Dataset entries
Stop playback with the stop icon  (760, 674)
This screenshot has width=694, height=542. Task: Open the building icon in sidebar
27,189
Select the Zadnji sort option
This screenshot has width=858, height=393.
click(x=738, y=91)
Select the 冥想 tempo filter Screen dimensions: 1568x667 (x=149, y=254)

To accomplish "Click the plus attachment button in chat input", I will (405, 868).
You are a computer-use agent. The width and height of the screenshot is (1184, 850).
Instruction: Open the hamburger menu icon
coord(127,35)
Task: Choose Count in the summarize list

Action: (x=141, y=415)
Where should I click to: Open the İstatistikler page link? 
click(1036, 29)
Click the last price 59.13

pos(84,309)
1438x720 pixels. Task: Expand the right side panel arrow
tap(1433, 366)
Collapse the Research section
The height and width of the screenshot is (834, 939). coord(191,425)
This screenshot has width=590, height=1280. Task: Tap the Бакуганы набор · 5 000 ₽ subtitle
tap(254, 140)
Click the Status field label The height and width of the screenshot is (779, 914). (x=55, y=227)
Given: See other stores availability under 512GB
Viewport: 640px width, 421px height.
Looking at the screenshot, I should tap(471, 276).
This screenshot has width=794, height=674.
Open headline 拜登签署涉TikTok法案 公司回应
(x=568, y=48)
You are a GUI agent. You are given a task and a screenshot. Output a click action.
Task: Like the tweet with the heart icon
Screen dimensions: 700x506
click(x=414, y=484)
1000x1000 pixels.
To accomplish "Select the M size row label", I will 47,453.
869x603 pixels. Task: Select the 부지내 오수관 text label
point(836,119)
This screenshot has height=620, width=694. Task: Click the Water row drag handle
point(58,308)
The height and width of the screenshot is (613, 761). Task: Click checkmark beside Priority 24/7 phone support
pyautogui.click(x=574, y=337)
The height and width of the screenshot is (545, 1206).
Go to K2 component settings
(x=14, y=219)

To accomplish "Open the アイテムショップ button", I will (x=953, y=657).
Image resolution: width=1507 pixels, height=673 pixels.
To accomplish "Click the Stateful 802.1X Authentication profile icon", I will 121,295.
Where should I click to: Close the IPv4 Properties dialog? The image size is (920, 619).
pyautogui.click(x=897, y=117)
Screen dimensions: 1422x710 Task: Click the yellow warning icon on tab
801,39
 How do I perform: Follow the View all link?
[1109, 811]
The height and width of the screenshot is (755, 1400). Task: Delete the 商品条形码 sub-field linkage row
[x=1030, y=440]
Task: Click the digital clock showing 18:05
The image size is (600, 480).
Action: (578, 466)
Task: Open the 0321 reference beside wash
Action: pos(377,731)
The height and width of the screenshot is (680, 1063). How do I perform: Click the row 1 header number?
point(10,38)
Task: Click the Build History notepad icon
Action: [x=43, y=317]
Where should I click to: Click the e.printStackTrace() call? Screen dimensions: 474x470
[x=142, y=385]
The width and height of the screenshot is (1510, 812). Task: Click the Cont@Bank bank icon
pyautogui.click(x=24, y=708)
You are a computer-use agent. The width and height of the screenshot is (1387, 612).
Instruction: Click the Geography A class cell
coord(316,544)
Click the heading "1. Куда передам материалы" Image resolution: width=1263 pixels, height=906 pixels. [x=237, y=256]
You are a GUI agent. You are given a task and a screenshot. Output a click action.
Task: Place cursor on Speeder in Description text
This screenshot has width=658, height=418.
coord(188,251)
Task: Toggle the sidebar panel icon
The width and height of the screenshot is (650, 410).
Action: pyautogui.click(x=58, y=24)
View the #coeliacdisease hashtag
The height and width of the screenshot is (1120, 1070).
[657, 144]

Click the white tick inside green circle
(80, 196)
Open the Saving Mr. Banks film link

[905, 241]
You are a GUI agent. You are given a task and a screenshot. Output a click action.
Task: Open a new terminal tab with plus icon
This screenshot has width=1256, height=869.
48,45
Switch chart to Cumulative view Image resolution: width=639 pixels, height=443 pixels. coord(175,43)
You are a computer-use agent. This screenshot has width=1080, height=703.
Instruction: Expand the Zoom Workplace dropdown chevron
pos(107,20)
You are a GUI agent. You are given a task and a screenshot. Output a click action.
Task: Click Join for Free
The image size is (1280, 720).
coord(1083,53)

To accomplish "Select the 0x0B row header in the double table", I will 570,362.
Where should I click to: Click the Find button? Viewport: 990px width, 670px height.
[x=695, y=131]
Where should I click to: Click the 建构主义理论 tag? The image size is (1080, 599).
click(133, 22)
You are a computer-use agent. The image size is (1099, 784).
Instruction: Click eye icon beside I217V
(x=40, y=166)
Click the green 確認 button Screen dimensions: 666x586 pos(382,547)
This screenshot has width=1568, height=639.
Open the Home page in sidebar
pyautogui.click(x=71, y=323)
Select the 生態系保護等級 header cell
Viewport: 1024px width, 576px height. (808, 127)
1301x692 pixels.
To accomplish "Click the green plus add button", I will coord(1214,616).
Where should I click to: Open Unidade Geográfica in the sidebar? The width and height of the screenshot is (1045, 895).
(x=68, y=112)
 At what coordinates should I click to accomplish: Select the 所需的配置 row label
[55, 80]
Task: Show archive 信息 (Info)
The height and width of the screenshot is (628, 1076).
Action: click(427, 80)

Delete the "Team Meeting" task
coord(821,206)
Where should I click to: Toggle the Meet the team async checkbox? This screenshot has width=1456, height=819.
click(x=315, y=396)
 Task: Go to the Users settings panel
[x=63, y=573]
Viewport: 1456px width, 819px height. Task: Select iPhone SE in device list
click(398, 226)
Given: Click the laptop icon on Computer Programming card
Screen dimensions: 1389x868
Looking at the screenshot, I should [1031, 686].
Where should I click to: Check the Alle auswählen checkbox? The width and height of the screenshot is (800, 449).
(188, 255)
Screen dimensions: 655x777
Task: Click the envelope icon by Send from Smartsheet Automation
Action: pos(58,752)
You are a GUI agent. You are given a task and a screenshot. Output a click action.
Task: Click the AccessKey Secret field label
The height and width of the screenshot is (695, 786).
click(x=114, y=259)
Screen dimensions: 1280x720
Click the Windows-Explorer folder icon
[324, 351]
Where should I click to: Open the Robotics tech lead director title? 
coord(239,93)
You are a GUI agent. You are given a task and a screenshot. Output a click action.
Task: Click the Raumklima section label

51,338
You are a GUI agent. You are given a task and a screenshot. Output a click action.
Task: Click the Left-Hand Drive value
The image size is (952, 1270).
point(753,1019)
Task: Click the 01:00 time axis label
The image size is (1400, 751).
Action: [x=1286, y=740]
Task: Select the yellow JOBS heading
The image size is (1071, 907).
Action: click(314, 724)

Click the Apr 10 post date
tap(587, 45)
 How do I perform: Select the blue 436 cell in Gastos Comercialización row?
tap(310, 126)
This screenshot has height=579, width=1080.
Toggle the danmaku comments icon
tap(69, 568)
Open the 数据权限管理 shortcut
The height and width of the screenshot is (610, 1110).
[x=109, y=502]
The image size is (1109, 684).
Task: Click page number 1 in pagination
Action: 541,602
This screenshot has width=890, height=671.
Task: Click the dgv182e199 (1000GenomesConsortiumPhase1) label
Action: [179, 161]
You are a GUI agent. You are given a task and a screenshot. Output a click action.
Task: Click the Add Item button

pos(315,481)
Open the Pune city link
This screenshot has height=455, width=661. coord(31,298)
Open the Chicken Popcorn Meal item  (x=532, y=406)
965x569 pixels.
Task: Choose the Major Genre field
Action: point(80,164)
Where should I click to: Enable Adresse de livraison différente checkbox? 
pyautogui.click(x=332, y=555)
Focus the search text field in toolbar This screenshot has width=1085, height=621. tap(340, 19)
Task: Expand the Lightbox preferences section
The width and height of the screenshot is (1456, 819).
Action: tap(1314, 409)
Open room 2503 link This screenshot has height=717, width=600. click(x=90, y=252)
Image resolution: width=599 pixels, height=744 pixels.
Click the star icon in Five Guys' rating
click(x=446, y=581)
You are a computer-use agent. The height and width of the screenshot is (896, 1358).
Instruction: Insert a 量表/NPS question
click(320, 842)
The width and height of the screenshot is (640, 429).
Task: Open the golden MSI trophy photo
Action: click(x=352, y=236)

> **WHAT TO WORK ON**: Look back at the entries above and repeat, unchanged, every line from the line holding "Task: Click the Add Item button" through the line holding "Task: Expand the Lightbox preferences section".

> **WRITTEN ANSWER**:
Task: Click the Add Item button

pos(315,481)
Open the Pune city link
This screenshot has height=455, width=661. coord(31,298)
Open the Chicken Popcorn Meal item  (x=532, y=406)
965x569 pixels.
Task: Choose the Major Genre field
Action: point(80,164)
Where should I click to: Enable Adresse de livraison différente checkbox? 
pyautogui.click(x=332, y=555)
Focus the search text field in toolbar This screenshot has width=1085, height=621. tap(340, 19)
Task: Expand the Lightbox preferences section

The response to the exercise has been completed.